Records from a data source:
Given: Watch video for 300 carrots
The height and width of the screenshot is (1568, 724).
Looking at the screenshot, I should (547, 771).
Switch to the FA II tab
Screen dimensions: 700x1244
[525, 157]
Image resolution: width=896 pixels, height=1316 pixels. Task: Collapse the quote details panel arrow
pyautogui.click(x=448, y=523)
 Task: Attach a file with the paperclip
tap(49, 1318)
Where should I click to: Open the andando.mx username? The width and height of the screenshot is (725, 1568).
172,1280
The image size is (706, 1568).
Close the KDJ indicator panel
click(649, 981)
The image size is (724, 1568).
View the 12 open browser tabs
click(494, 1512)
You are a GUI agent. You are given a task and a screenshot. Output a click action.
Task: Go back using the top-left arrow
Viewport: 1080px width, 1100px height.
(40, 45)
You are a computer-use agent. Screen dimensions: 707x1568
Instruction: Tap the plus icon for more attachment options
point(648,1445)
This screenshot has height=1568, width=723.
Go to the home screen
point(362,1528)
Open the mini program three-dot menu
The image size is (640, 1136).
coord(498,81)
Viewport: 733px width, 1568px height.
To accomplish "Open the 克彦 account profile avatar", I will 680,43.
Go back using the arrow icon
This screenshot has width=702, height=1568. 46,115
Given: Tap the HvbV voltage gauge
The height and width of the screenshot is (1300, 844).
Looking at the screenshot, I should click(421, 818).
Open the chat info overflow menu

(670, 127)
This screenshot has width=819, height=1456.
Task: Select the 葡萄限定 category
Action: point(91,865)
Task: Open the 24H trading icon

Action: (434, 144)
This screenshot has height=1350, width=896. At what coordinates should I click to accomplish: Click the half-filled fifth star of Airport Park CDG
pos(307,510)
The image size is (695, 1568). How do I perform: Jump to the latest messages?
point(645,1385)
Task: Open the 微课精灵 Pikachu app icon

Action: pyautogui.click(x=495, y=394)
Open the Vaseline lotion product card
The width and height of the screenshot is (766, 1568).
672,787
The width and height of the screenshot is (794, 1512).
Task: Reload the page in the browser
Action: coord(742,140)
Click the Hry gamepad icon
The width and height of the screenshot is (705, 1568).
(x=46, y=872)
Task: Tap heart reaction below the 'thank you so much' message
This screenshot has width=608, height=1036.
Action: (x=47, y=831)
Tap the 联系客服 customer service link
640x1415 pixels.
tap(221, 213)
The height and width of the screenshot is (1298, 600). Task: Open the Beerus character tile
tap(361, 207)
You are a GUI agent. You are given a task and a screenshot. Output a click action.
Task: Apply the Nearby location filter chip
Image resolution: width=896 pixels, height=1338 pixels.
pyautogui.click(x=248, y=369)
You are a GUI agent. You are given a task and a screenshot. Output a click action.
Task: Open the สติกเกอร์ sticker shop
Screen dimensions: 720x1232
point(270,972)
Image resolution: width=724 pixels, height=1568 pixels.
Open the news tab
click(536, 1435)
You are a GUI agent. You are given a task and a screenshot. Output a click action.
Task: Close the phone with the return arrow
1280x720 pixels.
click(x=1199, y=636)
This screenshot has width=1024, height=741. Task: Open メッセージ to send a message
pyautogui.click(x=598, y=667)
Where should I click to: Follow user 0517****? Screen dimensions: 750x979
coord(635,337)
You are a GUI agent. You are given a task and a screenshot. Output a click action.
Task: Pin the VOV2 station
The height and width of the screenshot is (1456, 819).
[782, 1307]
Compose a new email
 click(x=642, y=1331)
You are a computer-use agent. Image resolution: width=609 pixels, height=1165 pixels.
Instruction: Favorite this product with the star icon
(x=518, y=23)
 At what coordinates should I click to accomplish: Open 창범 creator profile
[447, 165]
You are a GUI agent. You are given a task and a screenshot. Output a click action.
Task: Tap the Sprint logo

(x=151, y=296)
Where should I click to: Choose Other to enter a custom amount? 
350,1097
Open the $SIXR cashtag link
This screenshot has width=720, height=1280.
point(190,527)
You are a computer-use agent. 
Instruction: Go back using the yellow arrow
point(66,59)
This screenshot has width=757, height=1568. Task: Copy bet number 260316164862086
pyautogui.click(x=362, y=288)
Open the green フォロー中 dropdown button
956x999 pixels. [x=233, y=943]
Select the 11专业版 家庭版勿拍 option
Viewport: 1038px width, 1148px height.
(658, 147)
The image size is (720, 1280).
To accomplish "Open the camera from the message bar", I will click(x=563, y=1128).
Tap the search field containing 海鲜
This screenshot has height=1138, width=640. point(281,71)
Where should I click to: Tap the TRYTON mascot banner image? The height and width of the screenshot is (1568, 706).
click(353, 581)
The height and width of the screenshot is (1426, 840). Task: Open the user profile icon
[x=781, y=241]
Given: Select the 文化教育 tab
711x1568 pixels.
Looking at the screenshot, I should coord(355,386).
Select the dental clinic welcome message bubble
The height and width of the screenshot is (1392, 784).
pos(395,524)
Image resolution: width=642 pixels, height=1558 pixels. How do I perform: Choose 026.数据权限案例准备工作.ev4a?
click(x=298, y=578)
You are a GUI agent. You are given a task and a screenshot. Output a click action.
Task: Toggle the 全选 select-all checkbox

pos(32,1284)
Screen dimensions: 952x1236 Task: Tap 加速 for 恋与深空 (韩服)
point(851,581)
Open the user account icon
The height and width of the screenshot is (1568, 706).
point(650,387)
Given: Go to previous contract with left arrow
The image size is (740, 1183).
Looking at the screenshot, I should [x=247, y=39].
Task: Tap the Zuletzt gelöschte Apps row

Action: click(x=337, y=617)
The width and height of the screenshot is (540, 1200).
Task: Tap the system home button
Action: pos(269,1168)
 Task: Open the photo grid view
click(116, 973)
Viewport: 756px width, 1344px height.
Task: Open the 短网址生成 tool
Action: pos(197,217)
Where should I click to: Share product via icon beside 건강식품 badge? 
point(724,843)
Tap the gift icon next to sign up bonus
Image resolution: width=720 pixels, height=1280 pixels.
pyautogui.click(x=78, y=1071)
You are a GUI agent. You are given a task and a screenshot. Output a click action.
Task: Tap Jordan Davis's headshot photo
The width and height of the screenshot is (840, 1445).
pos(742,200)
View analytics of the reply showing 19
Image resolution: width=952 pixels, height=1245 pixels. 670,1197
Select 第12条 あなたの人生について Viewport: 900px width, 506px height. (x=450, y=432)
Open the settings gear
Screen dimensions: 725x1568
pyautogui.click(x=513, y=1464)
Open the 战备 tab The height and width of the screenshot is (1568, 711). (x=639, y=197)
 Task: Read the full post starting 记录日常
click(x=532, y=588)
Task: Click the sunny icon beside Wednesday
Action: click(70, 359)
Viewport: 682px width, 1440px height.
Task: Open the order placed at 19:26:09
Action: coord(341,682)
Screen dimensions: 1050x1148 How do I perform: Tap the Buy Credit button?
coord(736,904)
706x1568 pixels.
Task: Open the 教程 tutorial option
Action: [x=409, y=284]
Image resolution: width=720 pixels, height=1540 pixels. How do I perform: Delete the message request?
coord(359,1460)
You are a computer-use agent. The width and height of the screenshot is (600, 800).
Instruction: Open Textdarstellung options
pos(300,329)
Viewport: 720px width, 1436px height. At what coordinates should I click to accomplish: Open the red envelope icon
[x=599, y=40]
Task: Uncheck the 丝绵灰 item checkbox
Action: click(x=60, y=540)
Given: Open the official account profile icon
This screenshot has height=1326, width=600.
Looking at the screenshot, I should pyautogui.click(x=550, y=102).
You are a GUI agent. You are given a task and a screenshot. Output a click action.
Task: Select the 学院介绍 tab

AIM »
Give the records between the lines holding "Open the green フォロー中 dropdown button" and "This screenshot has height=1138, width=640.", inclusive, as a two-column CSV with the columns "task" and "target". Use one row per record, with each field quoted and line breaks replaced by spaces.

TASK SOLUTION »
task,target
"Open the green フォロー中 dropdown button","956x999 pixels. [x=233, y=943]"
"Select the 11专业版 家庭版勿拍 option Viewport: 1038px width, 1148px height.","(658, 147)"
"The image size is (720, 1280). To accomplish ""Open the camera from the message bar"",","I will click(x=563, y=1128)."
"Tap the search field containing 海鲜","This screenshot has height=1138, width=640. point(281,71)"